// werktag vol. (1)73 – „keine macht für niemand“

mit dem Werk „Keine Macht für Niemand“ von von Marcus S. Kleiner. // Marcus S. Kleiner gelingt mit Keine Macht für Niemand. Pop und Politik in Deutschland ein ebenso umfassendes wie leidenschaftliches Werk, das weit über eine reine musikhistorische Betrachtung hinausgeht. Auf knapp 500 Seiten entfaltet er ein Panorama der deutschen Popgeschichte, das gleichermaßen analytisch, […]

mit dem Werk „Keine Macht für Niemand“ von von Marcus S. Kleiner.

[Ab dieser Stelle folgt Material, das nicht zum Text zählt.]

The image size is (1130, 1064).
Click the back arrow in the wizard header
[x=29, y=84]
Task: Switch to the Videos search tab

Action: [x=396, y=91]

// Marcus S. Kleiner gelingt mit Keine Macht für Niemand. Pop und Politik in Deutschland ein ebenso umfassendes wie leidenschaftliches Werk, das weit über eine reine musikhistorische Betrachtung hinausgeht. Auf knapp 500 Seiten entfaltet er ein Panorama der deutschen Popgeschichte, das gleichermaßen analytisch, erzählerisch und politisch ist. Kleiner, der als Medien- und Kulturwissenschaftler längst für seine fundierten und zugleich zugänglichen Arbeiten bekannt ist, schafft es auch hier wieder, seine akademische Expertise mit einem spürbaren persönlichen Interesse an Musik und Gesellschaft zu verbinden – und das auf eine Weise, die den Leser nicht belehrt, sondern einlädt. Was dieses Buch besonders lesenswert macht, ist die Art und Weise, wie Kleiner Popmusik nicht als Begleiterscheinung, sondern als Spiegel und Mitgestalter gesellschaftlicher Entwicklungen versteht.

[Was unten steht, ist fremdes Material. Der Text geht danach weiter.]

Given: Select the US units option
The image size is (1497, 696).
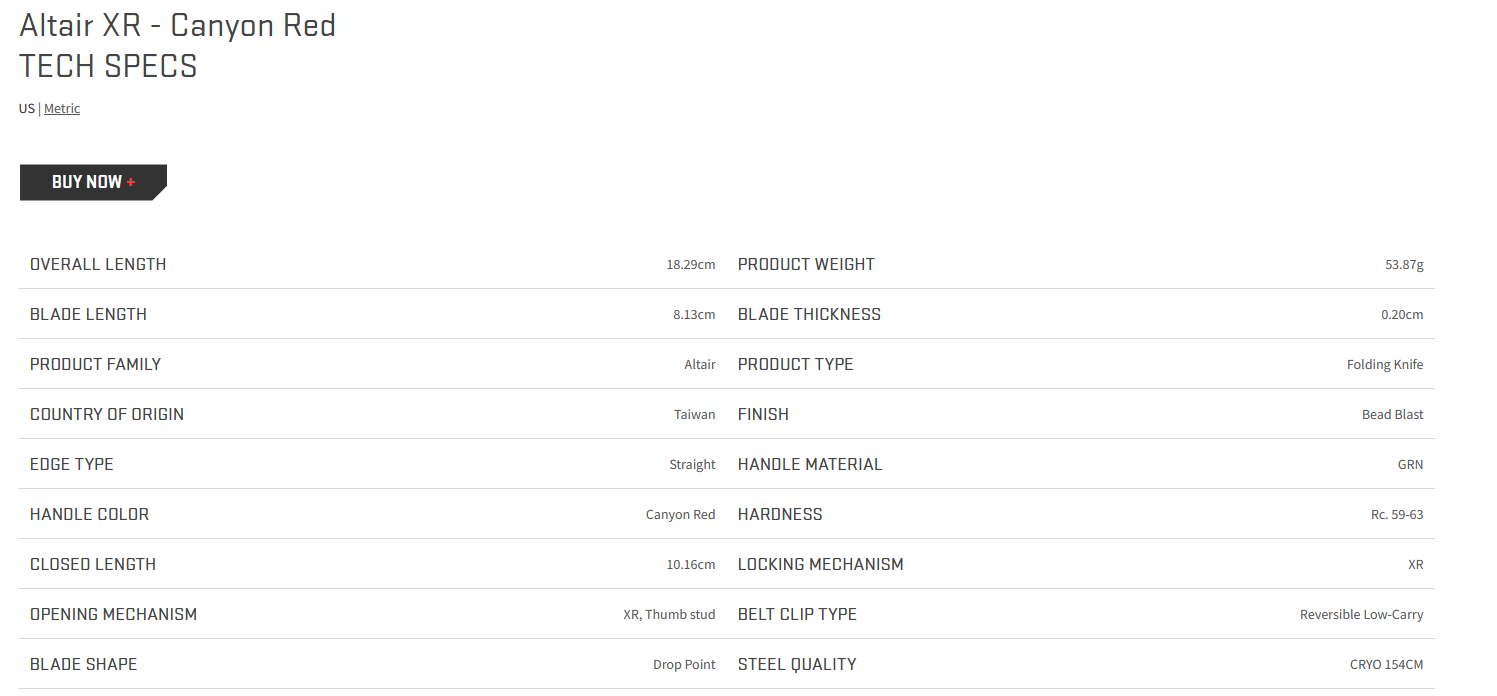Looking at the screenshot, I should coord(27,108).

Die letzten acht Jahrzehnte deutscher Geschichte werden anhand von Popmusik erzählt – nicht chronologisch trocken, sondern thematisch verdichtet, immer wieder durchzogen von spannenden Zeitzeugnissen, präzisen Analysen und klug gesetzten Kontexten. Es geht um Protest, um Widerstand, um Zugehörigkeit und Ausgrenzung, um linke Utopien und rechte Bedrohungen – kurzum, um alles, was gesellschaftlich relevant ist und sich im Pop artikuliert oder zumindest widerspiegelt. Besonders eindrucksvoll sind die zahlreichen Interviews mit Künstlern, die ihre ganz eigenen Perspektiven auf das Verhältnis von Pop und Politik einbringen. Stimmen wie Sammy Amara von den Broilers, Nagel von Muff Potter, Ingo Donot oder Jan Müller von Tocotronic liefern nicht nur spannende Einblicke in ihre musikalischen Biografien, sondern machen deutlich, wie sehr politisches Bewusstsein und künstlerischer Ausdruck miteinander verknüpft sein können – oder sogar müssen. Diese Gespräche sind keine netten Anekdoten, sondern bereichern die Argumentation des Buches substanziell und verankern die Theorie im gelebten Popalltag. Dabei ist Keine Macht für Niemand nie nostalgisch oder verklärt. Kleiner romantisiert die Popgeschichte nicht, sondern schaut genau hin – auch auf ihre blinden Flecken, ihre Kommerzialisierung, ihre Widersprüche. Der Titel, entlehnt von einem Song der Ton Steine Scherben, ist programmatisch zu verstehen: Popmusik als widerständige Kraft, als Medium politischer Artikulation, als Ort der Auseinandersetzung mit Autorität, Macht und Gesellschaft. Das Buch ist hochwertig gestaltet, mit vielen eindrucksvollen Fotos , die dem Text zusätzliche Tiefe verleihen und die emotionale Dimension der behandelten Themen perfekt unterstreichen. Es gehört zur Reihe Reclam 100 Seiten Musik bzw. Reclam’s Musikbibliothek, fällt jedoch mit seiner inhaltlichen Tiefe und seinem Umfang deutlich aus dem Rahmen üblicher Reclam-Veröffentlichungen – und das im besten Sinne. Wer sich für Popmusik interessiert, für deutsche Zeitgeschichte, für kulturelle Selbstverständigung und politische Diskurse, wird mit diesem Buch nicht nur klüger, sondern auch wacher zurückgelassen. Es ist ein Werk, das lange nachhallt, weil es zeigt, dass Pop nie nur Unterhaltung war – sondern immer auch Haltung.